Thirdly, China remains the world’s most complete and deeply integrated manufacturing base, not just because of scale, but because of its most complete supply chain, and its efficiency, synergy, and responsiveness. Its role in global supply chains is structural and load-bearing. With world-class comprehensive logistics, a skilled labor force, deep talent pools, and increasingly advanced automation, China can deliver and do so consistently at the right price. Even as some geopolitical forces attempt to turn away from economic globalization with calls for “reshoring” or “friendshoring,” the reality is that global businesses still rely on China, because there is no other country that offers the same combination of reliability, scale, and capability.
A major source of China’s trade strength lies in the fact that it is not just participating in the existing global economy, it is also actively building the economy of the future. The green transition is one of the defining challenges of this century, and China is already the global leader in green industry. In 2023 alone, China installed more solar power capacity than the entire rest of the world combined, at 1.6 times their total. It doubled global totals in wind turbine installations and is driving global prices for renewables to historic lows.
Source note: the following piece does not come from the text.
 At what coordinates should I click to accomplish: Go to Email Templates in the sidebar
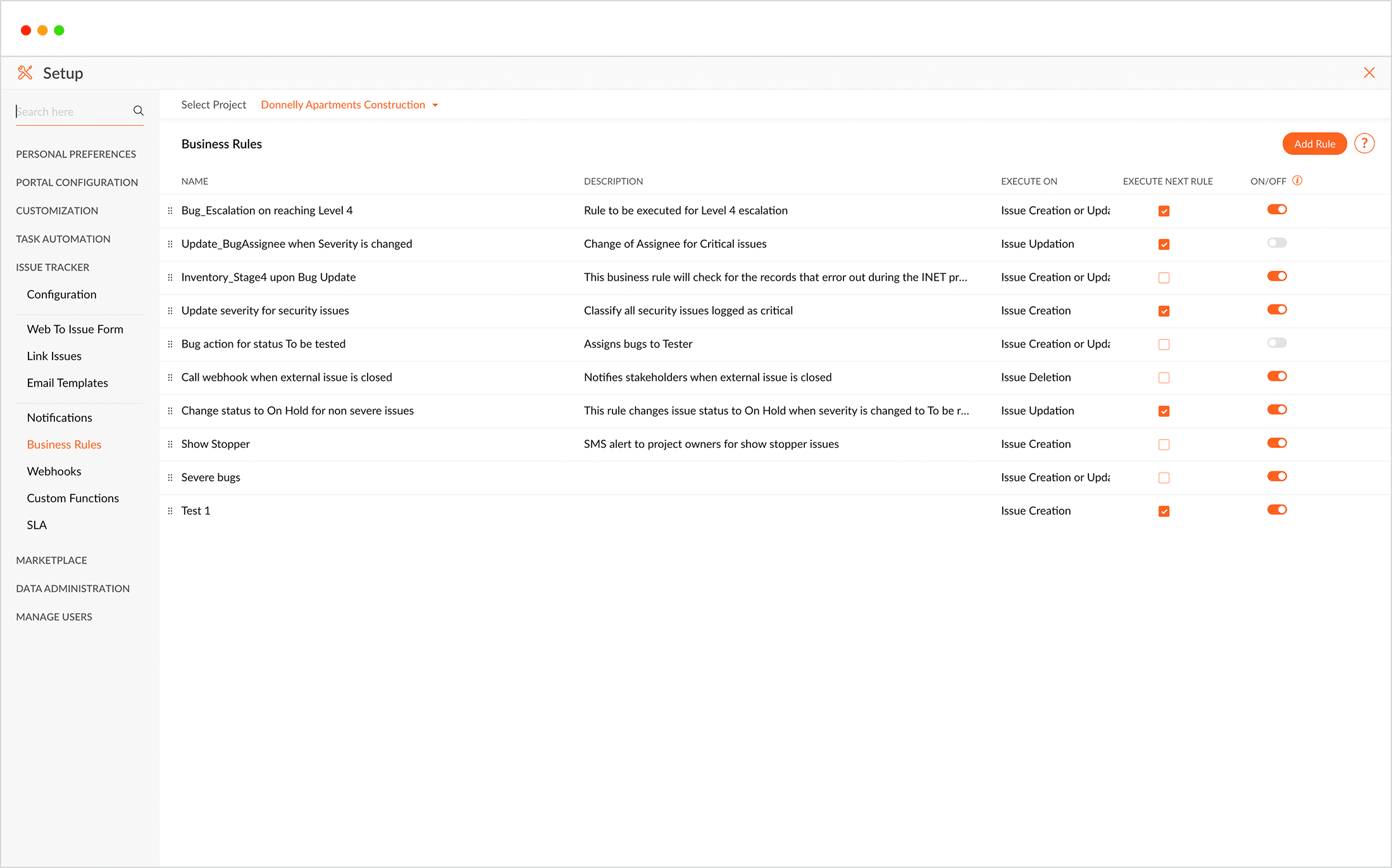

The cost of solar fell from 24¢ per watt in 2023 to just 11¢ in 2024. Countries like Pakistan have benefited from Chinese-backed renewable projects.

It is the combination of efficiency synergy and capacity that sets China apart, especially when it comes to business. Where others hesitate, China builds. Where others promote slogans and frameworks, it delivers products. And increasingly, the world is responding. Chinese firms are forming joint ventures abroad, from Geely’s Volvo Plant in Belgium to EV production in Thailand. These are not just commercial wins; they manifest mutual benefit. Chinese investment has created jobs, infrastructure, and new technology in partner countries.
What these trade numbers demonstrate is that we are not entering a world of isolation. We are entering a world of interconnection and upgrading. If the state of global trade over the past decades has been a dance, then yes, the dance partners may change, and regional dynamics may grow more pronounced—but people are still looking for partners in the waltz. And China, by remaining open, consistent, and capable, continues to attract new partners across the globe.
The global trade landscape is thus indeed changing but not collapsing. While the U.S. share of global trade has declined to around 13 percent, the remaining 87 percent is composed of dynamic flows that are increasingly connected with China and other emerging players.
We should not be shaken by tariffs or distracted by short-term provocations. China has seen this playbook before. What matters is not simply defending the status quo, but continuing to deliver value to the global economy—especially to those countries still seeking their path to prosperity.
There is still much work to do. As China’s role in the global economy continues to grow, so too does the responsibility to ensure that growth is inclusive and constructive. Its rise continues to generate anxiety in parts of the developed world. The solution is not to slow down, but to double down on inclusive growth in both developed and developing countries. China must embrace a “Going Global” strategy not only for expanding Chinese business but also for investing in shared success.
The article reflects the author’s opinions, and not necessarily the views of China Focus.